◆ **PROBLEM DETAILS**
Repeat the entries below word for word, though any picture in them should be dropped.

____________

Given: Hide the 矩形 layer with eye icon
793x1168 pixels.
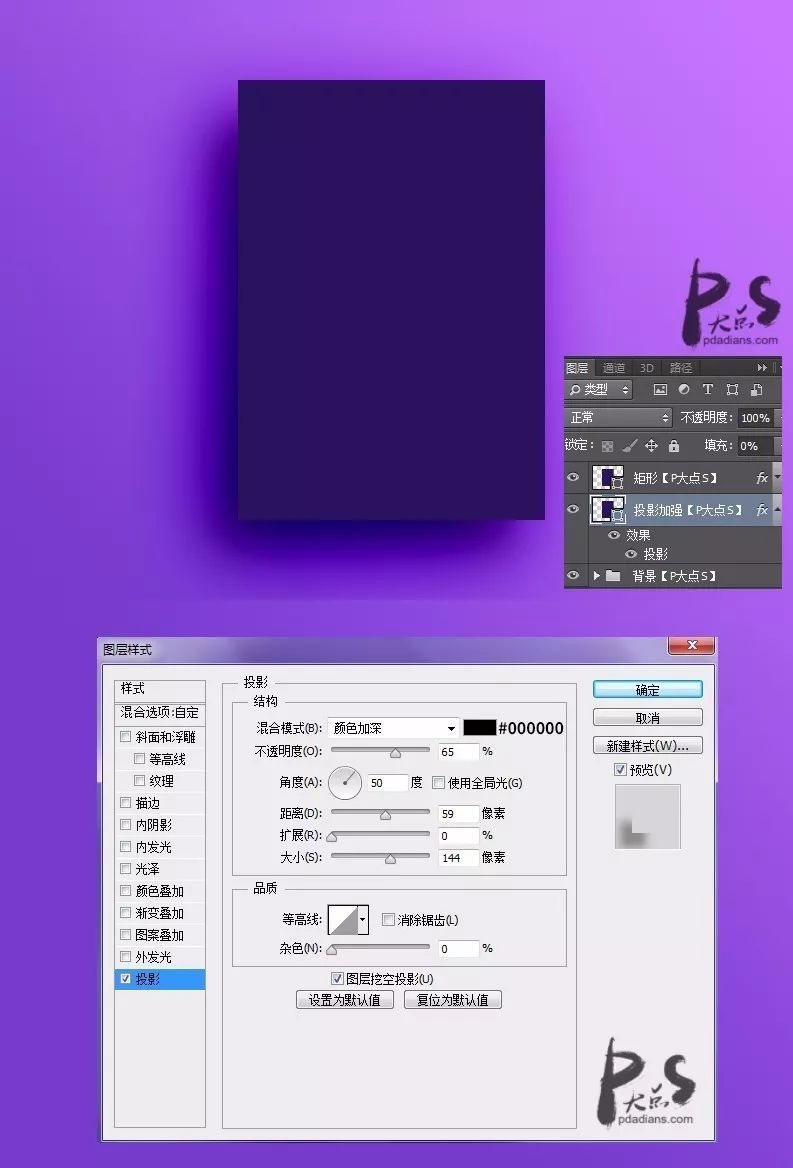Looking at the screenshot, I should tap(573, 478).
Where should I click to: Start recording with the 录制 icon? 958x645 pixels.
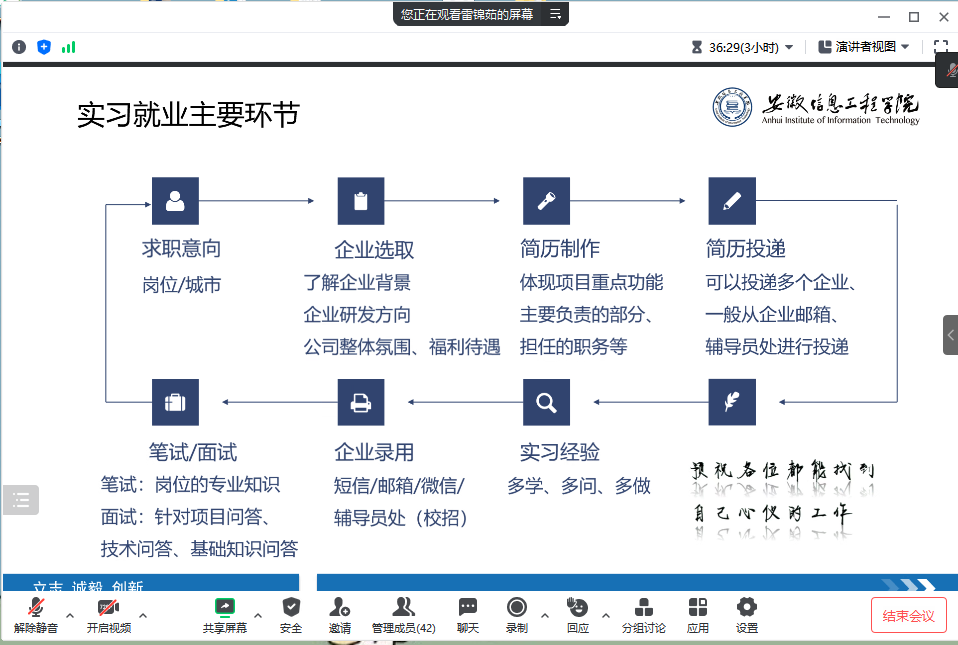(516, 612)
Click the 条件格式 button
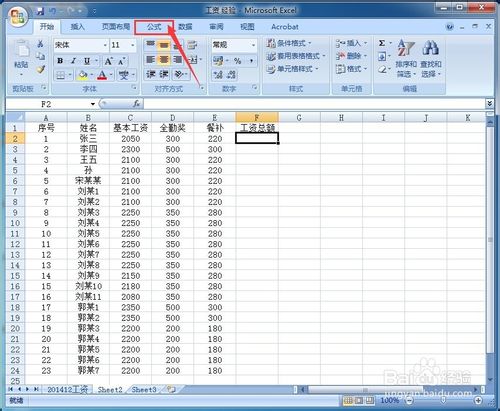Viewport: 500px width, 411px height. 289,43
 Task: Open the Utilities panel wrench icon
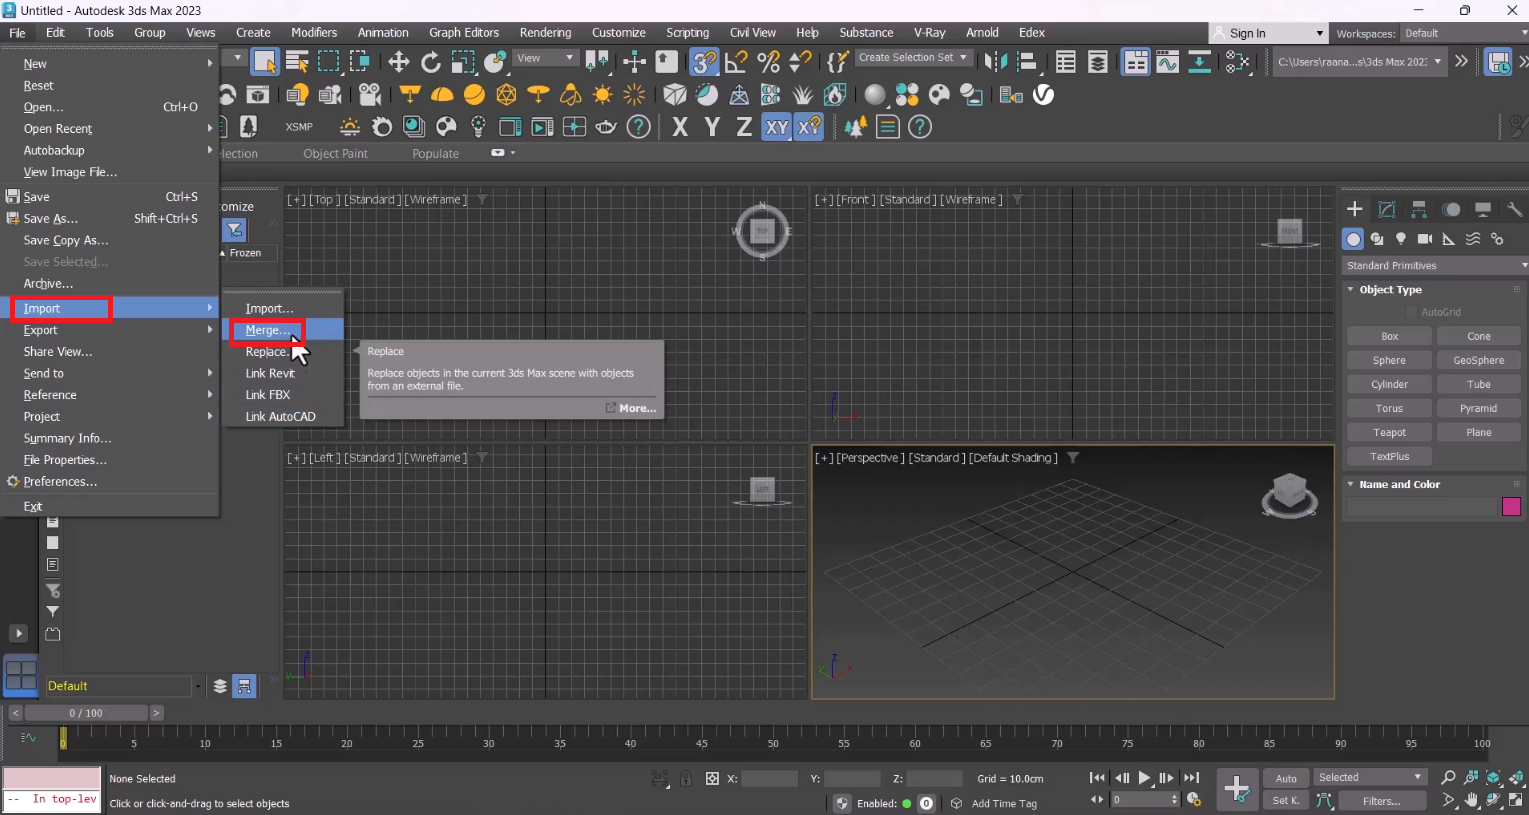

____________

◆ **RESULT OF THIS TASK**
Given: Hide the 矩形 layer with eye icon
793x1168 pixels.
Looking at the screenshot, I should tap(573, 478).
Where should I click to: Start recording with the 录制 icon? 958x645 pixels.
(516, 612)
Click the 条件格式 button
Viewport: 500px width, 411px height. 289,43
 Task: Open the Utilities panel wrench icon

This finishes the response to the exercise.